## Source material
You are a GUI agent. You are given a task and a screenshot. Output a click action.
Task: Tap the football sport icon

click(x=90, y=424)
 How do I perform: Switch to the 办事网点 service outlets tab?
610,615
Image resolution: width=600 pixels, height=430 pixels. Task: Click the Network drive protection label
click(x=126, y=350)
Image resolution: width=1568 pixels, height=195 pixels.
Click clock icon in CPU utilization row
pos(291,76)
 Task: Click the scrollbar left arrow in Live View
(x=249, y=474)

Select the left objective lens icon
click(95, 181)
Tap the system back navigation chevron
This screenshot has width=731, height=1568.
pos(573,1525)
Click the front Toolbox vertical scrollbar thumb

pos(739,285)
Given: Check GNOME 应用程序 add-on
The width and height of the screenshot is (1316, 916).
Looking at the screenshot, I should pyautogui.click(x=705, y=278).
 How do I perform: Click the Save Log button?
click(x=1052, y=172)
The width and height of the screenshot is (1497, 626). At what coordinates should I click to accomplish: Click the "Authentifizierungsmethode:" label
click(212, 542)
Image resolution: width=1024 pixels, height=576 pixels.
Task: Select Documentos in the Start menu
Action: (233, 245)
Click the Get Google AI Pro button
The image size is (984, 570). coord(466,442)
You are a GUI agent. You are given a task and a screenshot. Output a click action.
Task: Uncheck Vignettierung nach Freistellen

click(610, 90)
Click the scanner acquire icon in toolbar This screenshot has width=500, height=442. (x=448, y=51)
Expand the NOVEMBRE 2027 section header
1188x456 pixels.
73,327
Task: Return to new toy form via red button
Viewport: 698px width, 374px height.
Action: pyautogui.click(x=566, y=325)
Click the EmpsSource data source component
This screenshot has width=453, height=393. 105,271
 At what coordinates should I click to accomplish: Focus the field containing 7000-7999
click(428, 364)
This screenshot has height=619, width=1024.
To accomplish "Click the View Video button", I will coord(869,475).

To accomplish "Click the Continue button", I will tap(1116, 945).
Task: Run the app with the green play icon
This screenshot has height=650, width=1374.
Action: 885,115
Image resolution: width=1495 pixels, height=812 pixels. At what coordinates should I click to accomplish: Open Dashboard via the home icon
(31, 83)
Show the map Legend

## Exercise
Take the entries above and return only the lines from the one with "Image resolution: width=600" to the one with "Task: Run the app with the green play icon", both included, unchanged.

## Solution to the problem
Image resolution: width=600 pixels, height=430 pixels. Task: Click the Network drive protection label
click(x=126, y=350)
Image resolution: width=1568 pixels, height=195 pixels.
Click clock icon in CPU utilization row
pos(291,76)
 Task: Click the scrollbar left arrow in Live View
(x=249, y=474)

Select the left objective lens icon
click(95, 181)
Tap the system back navigation chevron
This screenshot has width=731, height=1568.
pos(573,1525)
Click the front Toolbox vertical scrollbar thumb

pos(739,285)
Given: Check GNOME 应用程序 add-on
The width and height of the screenshot is (1316, 916).
Looking at the screenshot, I should pyautogui.click(x=705, y=278).
 How do I perform: Click the Save Log button?
click(x=1052, y=172)
The width and height of the screenshot is (1497, 626). At what coordinates should I click to accomplish: Click the "Authentifizierungsmethode:" label
click(212, 542)
Image resolution: width=1024 pixels, height=576 pixels.
Task: Select Documentos in the Start menu
Action: (233, 245)
Click the Get Google AI Pro button
The image size is (984, 570). coord(466,442)
You are a GUI agent. You are given a task and a screenshot. Output a click action.
Task: Uncheck Vignettierung nach Freistellen

click(610, 90)
Click the scanner acquire icon in toolbar This screenshot has width=500, height=442. (x=448, y=51)
Expand the NOVEMBRE 2027 section header
1188x456 pixels.
73,327
Task: Return to new toy form via red button
Viewport: 698px width, 374px height.
Action: pyautogui.click(x=566, y=325)
Click the EmpsSource data source component
This screenshot has width=453, height=393. 105,271
 At what coordinates should I click to accomplish: Focus the field containing 7000-7999
click(428, 364)
This screenshot has height=619, width=1024.
To accomplish "Click the View Video button", I will coord(869,475).

To accomplish "Click the Continue button", I will tap(1116, 945).
Task: Run the app with the green play icon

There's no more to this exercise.